Right, on to specifics.  I have three suggestions - the same three suggestions that have come up over and over in this thread already.

First, because it's closest to the base: nthing Kamakura.  There's plenty there to see, but to start with, it sounds as if you'll be most comfortable with the two biggest tourist draws.  If you take the Yokosuka line north, you can get off at Kamakura and follow the crowd to the Tsurugaoka Hachimangu shrine.  There are plenty of foreign tourists who visit it; you won't stand out.  Then, you can go back to the station and take the Enoden line a few stops to Hase station, where the crowd (or, failing that, the signs) will lead you to the Daibutsu (Great Buddha).

Second, carrying on north along the Yokosuka line, you've got Yokohama.  I agree completely with what Ghidorah said, and I'd also single out the Landmark Tower.  It's in Minato Mirai, so it's in the same general area as the Red Brick Warehouses and the passenger terminal.  It offers great views on a clear day, including Fuji looking shockingly big, and again, they're very, very used to foreign tourists there.

And third, further north along the Yokosuka line, there's Tokyo.  Here I'd like to nth Asakusa, which is great, but is also one of the most touristy places I've ever been.  There will be plenty of Western tourists in amongst the Japanese crowds; you'll go unnoticed.  And it's well worth seeing; the Sensoji temple and its gates are spectacular, and I think the surrounding avenues of little shops and stalls are fantastic.  Don't miss the amazing cake-making contraption in one of the stalls near the main gate!  Oh, and just a short walk away is the Sumida river.  Look across the river, and you can admire the spectacular and/or bizarre architecture of the brand new skyscraper, Tokyo Sky Tree, and Philippe Starck's Flamme d'Or.

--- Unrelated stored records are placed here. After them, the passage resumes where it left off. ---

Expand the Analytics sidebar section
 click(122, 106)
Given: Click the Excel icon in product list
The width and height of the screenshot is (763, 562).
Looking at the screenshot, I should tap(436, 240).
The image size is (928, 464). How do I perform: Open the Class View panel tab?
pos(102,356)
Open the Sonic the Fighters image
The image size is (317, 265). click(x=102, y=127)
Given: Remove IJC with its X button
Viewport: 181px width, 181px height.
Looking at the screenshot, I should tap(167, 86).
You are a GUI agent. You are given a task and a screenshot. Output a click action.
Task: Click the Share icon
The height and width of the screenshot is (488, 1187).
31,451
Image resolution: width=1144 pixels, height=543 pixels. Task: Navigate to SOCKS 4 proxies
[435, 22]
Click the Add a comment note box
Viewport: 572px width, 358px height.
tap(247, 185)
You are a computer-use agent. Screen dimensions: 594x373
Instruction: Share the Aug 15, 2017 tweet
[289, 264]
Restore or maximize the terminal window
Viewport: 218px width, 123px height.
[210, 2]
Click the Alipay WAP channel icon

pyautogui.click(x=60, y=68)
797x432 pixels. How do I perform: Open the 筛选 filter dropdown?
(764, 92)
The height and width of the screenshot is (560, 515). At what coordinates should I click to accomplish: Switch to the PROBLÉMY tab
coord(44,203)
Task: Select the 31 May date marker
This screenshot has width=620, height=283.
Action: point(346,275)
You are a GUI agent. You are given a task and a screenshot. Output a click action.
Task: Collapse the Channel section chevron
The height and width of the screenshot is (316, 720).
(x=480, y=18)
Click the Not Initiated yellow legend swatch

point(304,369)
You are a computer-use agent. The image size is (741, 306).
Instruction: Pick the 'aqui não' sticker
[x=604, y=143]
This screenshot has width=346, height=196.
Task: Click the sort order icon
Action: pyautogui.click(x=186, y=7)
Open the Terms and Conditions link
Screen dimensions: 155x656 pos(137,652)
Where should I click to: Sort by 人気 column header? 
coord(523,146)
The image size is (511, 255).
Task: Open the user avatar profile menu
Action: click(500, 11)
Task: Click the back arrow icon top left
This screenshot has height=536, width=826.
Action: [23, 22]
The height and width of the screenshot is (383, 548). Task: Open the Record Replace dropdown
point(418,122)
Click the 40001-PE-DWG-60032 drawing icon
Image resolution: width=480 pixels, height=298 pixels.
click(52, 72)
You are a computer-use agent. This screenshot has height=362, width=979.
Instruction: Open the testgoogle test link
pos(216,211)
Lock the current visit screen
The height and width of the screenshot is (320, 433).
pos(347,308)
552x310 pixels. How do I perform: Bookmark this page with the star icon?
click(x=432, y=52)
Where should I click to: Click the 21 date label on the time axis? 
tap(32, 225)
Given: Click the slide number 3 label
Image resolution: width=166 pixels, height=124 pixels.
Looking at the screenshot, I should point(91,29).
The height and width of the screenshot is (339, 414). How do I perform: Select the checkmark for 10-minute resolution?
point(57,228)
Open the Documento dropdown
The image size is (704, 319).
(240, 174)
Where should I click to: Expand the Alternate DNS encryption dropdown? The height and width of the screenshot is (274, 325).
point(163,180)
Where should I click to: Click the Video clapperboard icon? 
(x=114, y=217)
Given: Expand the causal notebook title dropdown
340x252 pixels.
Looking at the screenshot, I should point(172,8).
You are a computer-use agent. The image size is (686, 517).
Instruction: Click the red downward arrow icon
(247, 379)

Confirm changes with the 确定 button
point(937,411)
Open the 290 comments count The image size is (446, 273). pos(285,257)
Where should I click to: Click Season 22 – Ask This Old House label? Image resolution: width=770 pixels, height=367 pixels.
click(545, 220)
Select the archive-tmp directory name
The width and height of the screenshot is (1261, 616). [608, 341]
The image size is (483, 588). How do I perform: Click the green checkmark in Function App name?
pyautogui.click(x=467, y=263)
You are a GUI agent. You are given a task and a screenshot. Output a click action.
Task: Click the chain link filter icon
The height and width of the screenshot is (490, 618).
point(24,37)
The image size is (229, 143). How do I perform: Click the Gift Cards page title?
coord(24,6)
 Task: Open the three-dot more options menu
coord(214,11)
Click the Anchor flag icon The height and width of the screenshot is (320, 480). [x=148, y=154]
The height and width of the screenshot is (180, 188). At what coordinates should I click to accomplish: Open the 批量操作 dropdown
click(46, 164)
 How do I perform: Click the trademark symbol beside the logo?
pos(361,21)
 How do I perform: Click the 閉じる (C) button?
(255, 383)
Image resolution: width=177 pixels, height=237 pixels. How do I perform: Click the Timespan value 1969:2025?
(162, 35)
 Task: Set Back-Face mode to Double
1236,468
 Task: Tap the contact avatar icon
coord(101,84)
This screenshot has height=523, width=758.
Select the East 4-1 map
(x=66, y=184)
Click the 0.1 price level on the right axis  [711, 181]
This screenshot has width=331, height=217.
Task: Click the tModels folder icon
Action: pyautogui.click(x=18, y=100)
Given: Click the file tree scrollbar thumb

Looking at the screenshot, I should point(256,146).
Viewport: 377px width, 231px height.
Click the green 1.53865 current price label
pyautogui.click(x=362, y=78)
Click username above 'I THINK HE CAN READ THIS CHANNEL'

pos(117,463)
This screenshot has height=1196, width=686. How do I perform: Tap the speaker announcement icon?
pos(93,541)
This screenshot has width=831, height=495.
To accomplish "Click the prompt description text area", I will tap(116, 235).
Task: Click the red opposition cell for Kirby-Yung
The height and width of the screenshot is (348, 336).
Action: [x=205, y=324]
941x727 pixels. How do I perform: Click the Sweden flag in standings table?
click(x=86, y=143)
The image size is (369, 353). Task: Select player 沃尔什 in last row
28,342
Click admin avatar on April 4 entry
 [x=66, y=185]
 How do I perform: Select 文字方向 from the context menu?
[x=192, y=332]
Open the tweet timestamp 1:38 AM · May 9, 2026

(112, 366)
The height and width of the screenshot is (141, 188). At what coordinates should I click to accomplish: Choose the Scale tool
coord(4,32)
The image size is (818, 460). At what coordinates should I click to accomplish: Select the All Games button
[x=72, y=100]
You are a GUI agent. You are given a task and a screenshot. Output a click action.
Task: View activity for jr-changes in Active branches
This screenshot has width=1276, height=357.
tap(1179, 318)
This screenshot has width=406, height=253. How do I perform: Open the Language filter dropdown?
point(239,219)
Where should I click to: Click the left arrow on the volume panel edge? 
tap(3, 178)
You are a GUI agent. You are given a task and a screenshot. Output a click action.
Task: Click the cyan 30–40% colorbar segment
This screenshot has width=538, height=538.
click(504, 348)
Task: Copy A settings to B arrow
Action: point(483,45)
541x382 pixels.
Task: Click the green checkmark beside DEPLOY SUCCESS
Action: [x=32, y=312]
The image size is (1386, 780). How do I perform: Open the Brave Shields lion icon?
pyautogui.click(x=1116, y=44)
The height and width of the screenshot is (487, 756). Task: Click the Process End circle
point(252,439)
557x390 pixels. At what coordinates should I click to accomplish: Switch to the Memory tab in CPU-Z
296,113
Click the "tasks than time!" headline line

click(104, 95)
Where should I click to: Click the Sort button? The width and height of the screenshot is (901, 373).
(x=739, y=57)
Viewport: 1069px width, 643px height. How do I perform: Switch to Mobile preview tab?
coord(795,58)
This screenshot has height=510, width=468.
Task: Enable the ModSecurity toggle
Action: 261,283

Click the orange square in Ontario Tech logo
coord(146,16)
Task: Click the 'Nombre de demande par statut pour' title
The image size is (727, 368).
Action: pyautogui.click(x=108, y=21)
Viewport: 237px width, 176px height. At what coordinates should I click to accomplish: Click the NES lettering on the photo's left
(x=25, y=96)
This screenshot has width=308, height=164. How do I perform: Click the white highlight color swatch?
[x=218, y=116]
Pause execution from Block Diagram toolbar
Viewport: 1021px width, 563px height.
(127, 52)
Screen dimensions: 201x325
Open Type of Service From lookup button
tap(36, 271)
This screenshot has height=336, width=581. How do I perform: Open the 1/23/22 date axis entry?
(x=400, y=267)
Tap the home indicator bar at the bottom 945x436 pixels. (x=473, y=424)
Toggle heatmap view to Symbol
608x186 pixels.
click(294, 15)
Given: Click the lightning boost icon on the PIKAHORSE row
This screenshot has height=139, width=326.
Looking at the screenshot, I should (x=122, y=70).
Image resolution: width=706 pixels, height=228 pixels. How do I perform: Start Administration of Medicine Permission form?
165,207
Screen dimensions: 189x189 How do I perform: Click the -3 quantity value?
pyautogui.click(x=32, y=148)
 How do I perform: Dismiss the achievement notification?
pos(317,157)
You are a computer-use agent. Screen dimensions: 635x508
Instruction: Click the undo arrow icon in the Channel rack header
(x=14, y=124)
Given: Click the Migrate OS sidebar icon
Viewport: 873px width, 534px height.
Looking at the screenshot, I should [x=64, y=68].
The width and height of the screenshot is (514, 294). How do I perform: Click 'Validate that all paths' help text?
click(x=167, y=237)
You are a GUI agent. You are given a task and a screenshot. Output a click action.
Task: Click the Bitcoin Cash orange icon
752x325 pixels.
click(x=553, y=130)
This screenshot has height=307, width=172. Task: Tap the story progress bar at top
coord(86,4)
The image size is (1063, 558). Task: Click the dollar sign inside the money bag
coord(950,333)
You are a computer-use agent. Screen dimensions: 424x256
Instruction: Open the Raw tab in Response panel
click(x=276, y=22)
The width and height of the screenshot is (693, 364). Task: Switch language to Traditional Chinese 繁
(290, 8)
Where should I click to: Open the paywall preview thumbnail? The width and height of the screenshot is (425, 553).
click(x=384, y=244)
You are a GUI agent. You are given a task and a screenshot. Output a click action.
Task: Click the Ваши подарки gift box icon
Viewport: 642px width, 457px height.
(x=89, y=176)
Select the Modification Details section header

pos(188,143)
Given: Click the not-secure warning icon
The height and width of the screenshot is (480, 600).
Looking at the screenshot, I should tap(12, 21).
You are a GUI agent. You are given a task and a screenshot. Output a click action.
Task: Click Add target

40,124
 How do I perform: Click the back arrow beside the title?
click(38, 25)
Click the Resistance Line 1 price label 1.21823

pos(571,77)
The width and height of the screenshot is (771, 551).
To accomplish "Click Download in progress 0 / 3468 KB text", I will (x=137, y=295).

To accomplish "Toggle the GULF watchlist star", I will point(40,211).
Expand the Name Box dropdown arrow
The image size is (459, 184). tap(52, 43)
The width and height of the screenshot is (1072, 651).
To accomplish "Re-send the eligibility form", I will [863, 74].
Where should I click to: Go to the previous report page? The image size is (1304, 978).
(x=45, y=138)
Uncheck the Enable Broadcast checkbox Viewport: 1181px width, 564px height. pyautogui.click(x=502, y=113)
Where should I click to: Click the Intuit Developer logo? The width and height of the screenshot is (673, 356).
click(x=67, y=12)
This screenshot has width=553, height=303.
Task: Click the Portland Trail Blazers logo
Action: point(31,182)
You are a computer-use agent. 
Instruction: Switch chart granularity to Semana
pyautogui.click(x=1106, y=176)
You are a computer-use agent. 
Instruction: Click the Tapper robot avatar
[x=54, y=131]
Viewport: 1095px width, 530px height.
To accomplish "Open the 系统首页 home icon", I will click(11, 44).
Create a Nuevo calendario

The other places people have mentioned are pretty much all high on my list too; I've just picked out the three I think fit your criteria the best.  I would recommend against Roppongi at night, though.  It gets very crowded, there are guys employed to try to talk passers-by into visiting *their* clubs etc., and all in all, if you're not into clubbing, it's just not that interesting (IMHO).  Plenty of gaijin, but I don't think it's what you're looking for.

Anyway, I wish you the best of luck!  Here's hoping you're back next week, or next month, asking for more places to explore.
posted by ManyLeggedCreature at 5:09 PM on March 8, 2012 [1 favorite]


The Edo-Tokyo museum would be a good fit. There is also a major museum in Ueno park, but I forget what it is called.
posted by twblalock at 10:19 AM on March 9, 2012


By way of an update, we went to Kamakura and had green-tea ice-cream and saw the great Buddha! The ice cream stand had a picture of president Obama with a cone. Lunch was had here and despite the lack of an English menu we managed, hopefully, to eat without totally offending anyone, though I imagine my pathetic attempts at chopstick use were amusing for the other patrons. (Eventually the server had pity on me and brought us forks... XD) They had fractal broccoli!

It was a bit tense, but there were loooots of tourists (even Japanese tourists!) so I didn't feel too much like ye proverbial sore thumb.

Thank you all for your wonderful suggestions and reassurances. Even that small trip really helped my confidence, so hopefully we will be trying some of your other suggestions soon enough.
posted by Arethusa at 11:08 AM on March 17, 2012 [1 favorite]


Arethusa, memail me, I might be able to point you to some stuff available to you from base.